Content starts
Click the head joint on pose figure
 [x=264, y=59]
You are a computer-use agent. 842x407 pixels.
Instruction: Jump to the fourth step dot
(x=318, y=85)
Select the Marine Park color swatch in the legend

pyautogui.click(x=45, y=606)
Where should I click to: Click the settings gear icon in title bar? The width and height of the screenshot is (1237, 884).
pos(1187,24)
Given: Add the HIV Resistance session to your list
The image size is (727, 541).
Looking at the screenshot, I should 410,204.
Content ends
Content starts
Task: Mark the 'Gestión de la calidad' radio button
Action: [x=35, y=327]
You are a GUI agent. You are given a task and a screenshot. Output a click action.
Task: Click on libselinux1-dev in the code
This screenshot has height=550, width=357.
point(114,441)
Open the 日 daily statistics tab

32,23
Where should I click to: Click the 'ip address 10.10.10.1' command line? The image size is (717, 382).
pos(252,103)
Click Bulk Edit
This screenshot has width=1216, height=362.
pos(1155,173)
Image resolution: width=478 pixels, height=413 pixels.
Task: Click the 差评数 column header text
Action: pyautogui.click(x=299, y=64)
Content ends
Content starts
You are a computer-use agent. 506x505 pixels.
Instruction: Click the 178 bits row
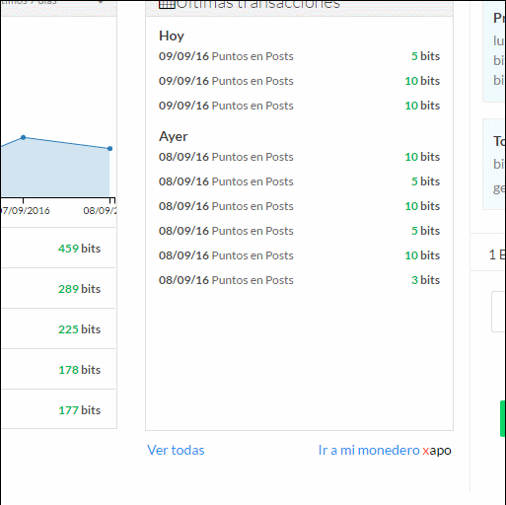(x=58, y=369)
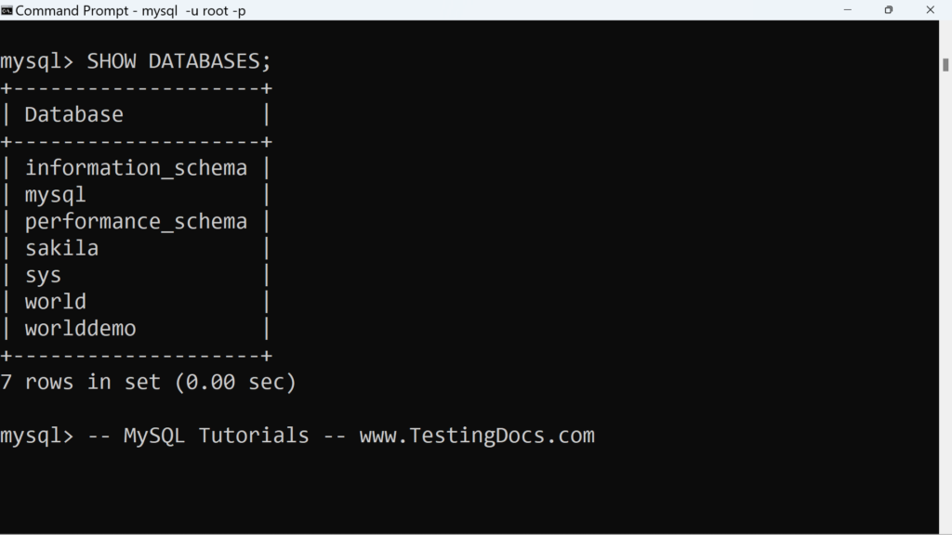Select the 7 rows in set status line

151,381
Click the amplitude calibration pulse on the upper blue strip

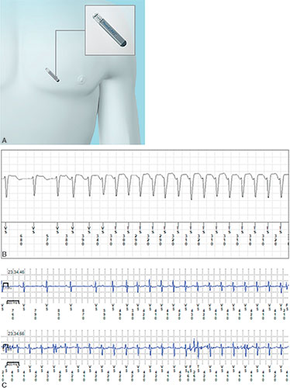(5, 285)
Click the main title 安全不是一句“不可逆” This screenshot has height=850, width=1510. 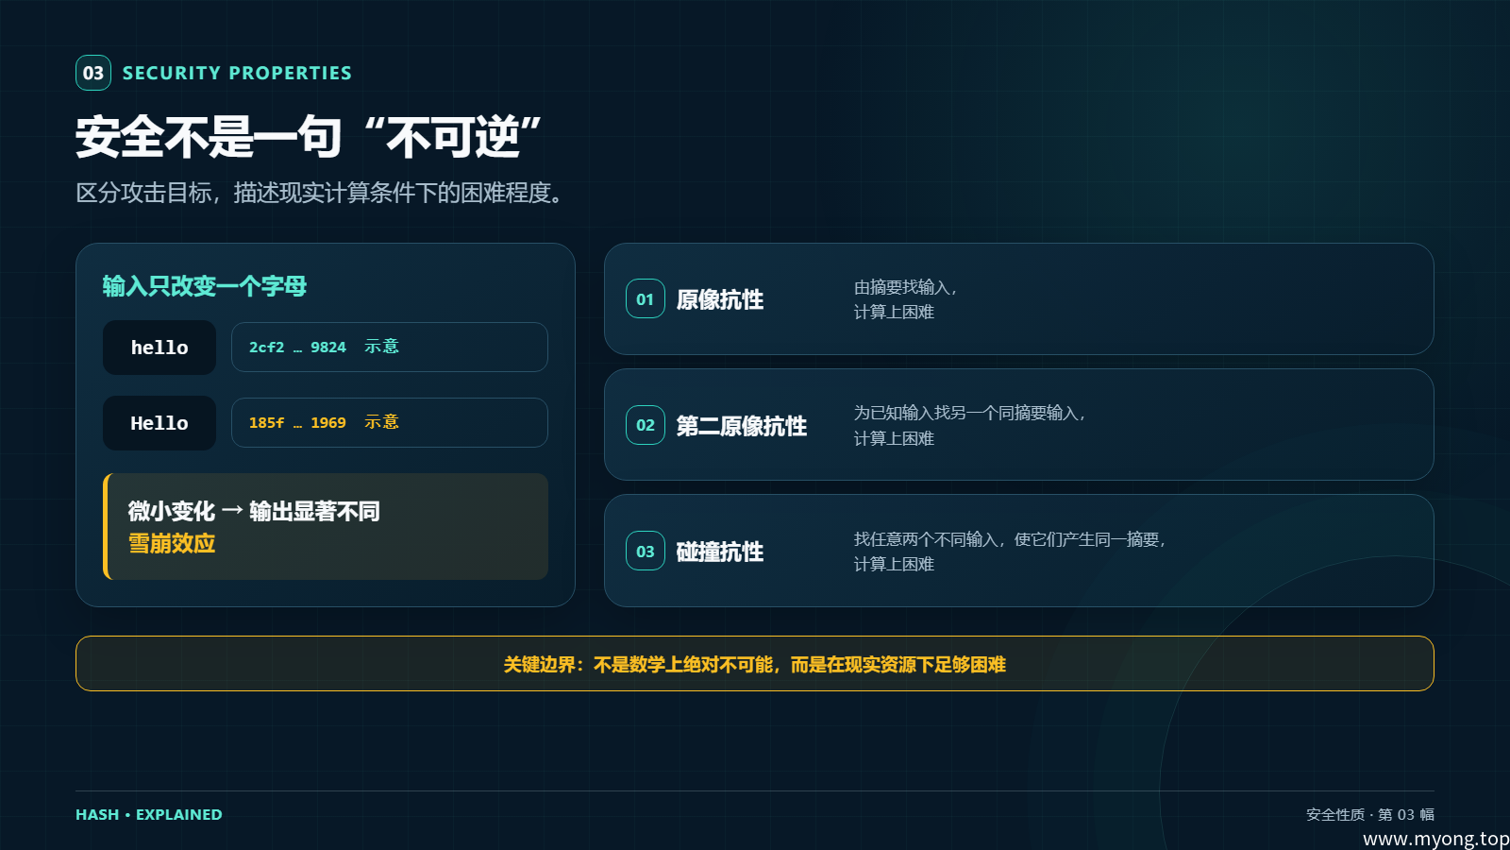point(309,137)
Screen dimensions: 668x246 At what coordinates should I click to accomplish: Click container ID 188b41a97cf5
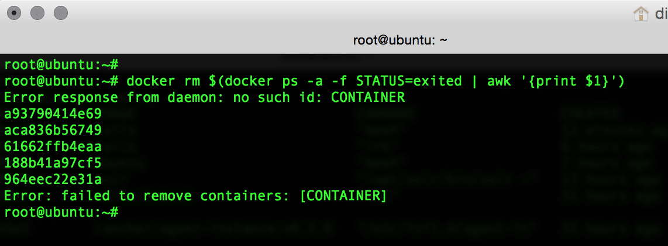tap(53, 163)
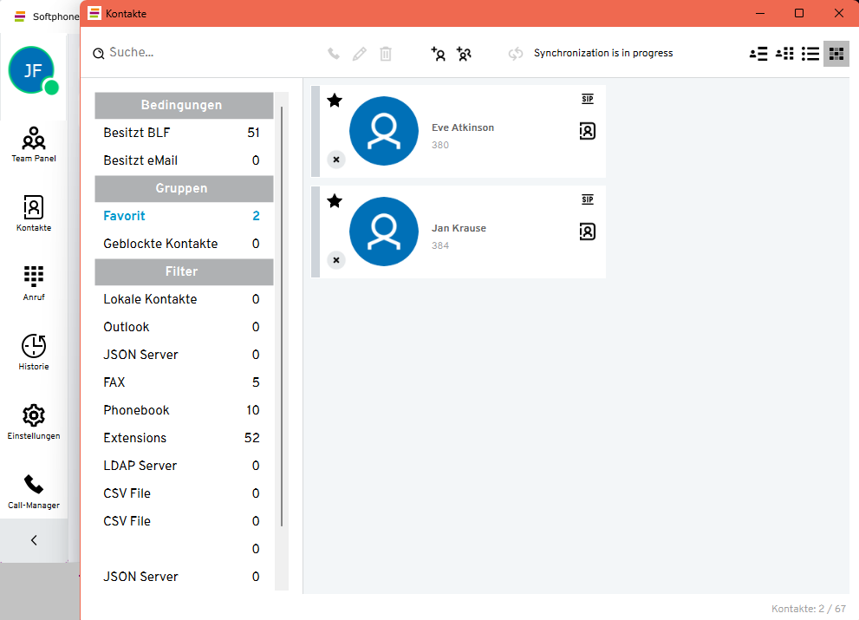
Content ends
PROBLEM DETAILS
Which lines above contain the word "agent"? Show each of them.

REPLY TO THE EXERCISE
You are a computer-use agent. 842x407 pixels.
You are a GUI agent. You are given a task and a screenshot. Output a click action.
You are a computer-use agent. 506x505 pixels.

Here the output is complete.